§ **WORK INSTRUCTION**:
Print all the records below, word for word and in full.

(Dataset records)
================================

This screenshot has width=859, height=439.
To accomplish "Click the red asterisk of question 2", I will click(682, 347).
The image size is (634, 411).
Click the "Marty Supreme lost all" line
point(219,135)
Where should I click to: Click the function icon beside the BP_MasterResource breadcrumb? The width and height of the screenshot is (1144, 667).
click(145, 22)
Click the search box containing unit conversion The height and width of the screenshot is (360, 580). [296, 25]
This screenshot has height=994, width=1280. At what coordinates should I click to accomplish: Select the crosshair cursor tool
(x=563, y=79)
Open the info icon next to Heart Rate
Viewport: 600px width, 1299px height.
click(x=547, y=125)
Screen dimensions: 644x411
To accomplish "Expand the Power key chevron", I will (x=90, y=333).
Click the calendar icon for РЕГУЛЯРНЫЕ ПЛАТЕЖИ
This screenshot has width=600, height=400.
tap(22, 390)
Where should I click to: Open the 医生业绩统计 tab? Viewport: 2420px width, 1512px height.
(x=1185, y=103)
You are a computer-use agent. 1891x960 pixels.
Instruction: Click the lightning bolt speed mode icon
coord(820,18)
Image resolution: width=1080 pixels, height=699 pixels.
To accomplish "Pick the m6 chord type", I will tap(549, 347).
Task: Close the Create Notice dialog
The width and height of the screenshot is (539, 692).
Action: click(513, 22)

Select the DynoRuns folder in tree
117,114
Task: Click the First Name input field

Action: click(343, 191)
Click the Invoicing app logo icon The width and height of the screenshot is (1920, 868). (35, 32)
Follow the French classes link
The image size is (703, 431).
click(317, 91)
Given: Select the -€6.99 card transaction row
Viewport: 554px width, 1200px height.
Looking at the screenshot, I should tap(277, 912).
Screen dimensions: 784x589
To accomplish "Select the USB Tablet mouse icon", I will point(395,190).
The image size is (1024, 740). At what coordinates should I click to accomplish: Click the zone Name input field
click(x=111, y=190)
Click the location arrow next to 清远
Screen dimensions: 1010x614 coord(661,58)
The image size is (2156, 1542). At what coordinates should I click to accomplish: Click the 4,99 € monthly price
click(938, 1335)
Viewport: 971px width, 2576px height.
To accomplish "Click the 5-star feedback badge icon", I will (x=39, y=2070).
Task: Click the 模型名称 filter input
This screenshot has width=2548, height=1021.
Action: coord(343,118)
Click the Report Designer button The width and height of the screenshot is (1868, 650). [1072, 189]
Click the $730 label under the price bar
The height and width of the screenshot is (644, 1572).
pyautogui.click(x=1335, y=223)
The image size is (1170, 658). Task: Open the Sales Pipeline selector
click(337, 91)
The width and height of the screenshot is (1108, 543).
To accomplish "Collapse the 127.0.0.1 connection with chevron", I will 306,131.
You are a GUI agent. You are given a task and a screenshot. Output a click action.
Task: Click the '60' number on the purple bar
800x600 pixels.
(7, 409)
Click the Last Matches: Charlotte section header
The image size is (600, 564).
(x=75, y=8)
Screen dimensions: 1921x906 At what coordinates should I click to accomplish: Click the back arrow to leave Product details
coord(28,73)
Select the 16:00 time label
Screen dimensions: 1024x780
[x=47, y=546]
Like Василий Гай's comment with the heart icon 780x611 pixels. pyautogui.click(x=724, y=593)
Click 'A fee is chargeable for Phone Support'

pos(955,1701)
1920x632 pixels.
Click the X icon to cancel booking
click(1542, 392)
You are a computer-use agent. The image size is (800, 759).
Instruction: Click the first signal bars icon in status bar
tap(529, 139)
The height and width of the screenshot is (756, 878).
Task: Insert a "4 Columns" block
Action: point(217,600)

================================

§ **PROBLEM SOLUTION**:
This screenshot has width=859, height=439.
To accomplish "Click the red asterisk of question 2", I will click(682, 347).
The image size is (634, 411).
Click the "Marty Supreme lost all" line
point(219,135)
Where should I click to: Click the function icon beside the BP_MasterResource breadcrumb? The width and height of the screenshot is (1144, 667).
click(145, 22)
Click the search box containing unit conversion The height and width of the screenshot is (360, 580). [296, 25]
This screenshot has height=994, width=1280. At what coordinates should I click to accomplish: Select the crosshair cursor tool
(x=563, y=79)
Open the info icon next to Heart Rate
Viewport: 600px width, 1299px height.
click(x=547, y=125)
Screen dimensions: 644x411
To accomplish "Expand the Power key chevron", I will (x=90, y=333).
Click the calendar icon for РЕГУЛЯРНЫЕ ПЛАТЕЖИ
This screenshot has width=600, height=400.
tap(22, 390)
Where should I click to: Open the 医生业绩统计 tab? Viewport: 2420px width, 1512px height.
(x=1185, y=103)
You are a computer-use agent. 1891x960 pixels.
Instruction: Click the lightning bolt speed mode icon
coord(820,18)
Image resolution: width=1080 pixels, height=699 pixels.
To accomplish "Pick the m6 chord type", I will tap(549, 347).
Task: Close the Create Notice dialog
The width and height of the screenshot is (539, 692).
Action: click(513, 22)

Select the DynoRuns folder in tree
117,114
Task: Click the First Name input field

Action: click(343, 191)
Click the Invoicing app logo icon The width and height of the screenshot is (1920, 868). (35, 32)
Follow the French classes link
The image size is (703, 431).
click(317, 91)
Given: Select the -€6.99 card transaction row
Viewport: 554px width, 1200px height.
Looking at the screenshot, I should tap(277, 912).
Screen dimensions: 784x589
To accomplish "Select the USB Tablet mouse icon", I will point(395,190).
The image size is (1024, 740). At what coordinates should I click to accomplish: Click the zone Name input field
click(x=111, y=190)
Click the location arrow next to 清远
Screen dimensions: 1010x614 coord(661,58)
The image size is (2156, 1542). At what coordinates should I click to accomplish: Click the 4,99 € monthly price
click(938, 1335)
Viewport: 971px width, 2576px height.
To accomplish "Click the 5-star feedback badge icon", I will (x=39, y=2070).
Task: Click the 模型名称 filter input
This screenshot has width=2548, height=1021.
Action: coord(343,118)
Click the Report Designer button The width and height of the screenshot is (1868, 650). [1072, 189]
Click the $730 label under the price bar
The height and width of the screenshot is (644, 1572).
pyautogui.click(x=1335, y=223)
The image size is (1170, 658). Task: Open the Sales Pipeline selector
click(337, 91)
The width and height of the screenshot is (1108, 543).
To accomplish "Collapse the 127.0.0.1 connection with chevron", I will 306,131.
You are a GUI agent. You are given a task and a screenshot. Output a click action.
Task: Click the '60' number on the purple bar
800x600 pixels.
(7, 409)
Click the Last Matches: Charlotte section header
The image size is (600, 564).
(x=75, y=8)
Screen dimensions: 1921x906 At what coordinates should I click to accomplish: Click the back arrow to leave Product details
coord(28,73)
Select the 16:00 time label
Screen dimensions: 1024x780
[x=47, y=546]
Like Василий Гай's comment with the heart icon 780x611 pixels. pyautogui.click(x=724, y=593)
Click 'A fee is chargeable for Phone Support'

pos(955,1701)
1920x632 pixels.
Click the X icon to cancel booking
click(1542, 392)
You are a computer-use agent. The image size is (800, 759).
Instruction: Click the first signal bars icon in status bar
tap(529, 139)
The height and width of the screenshot is (756, 878).
Task: Insert a "4 Columns" block
Action: point(217,600)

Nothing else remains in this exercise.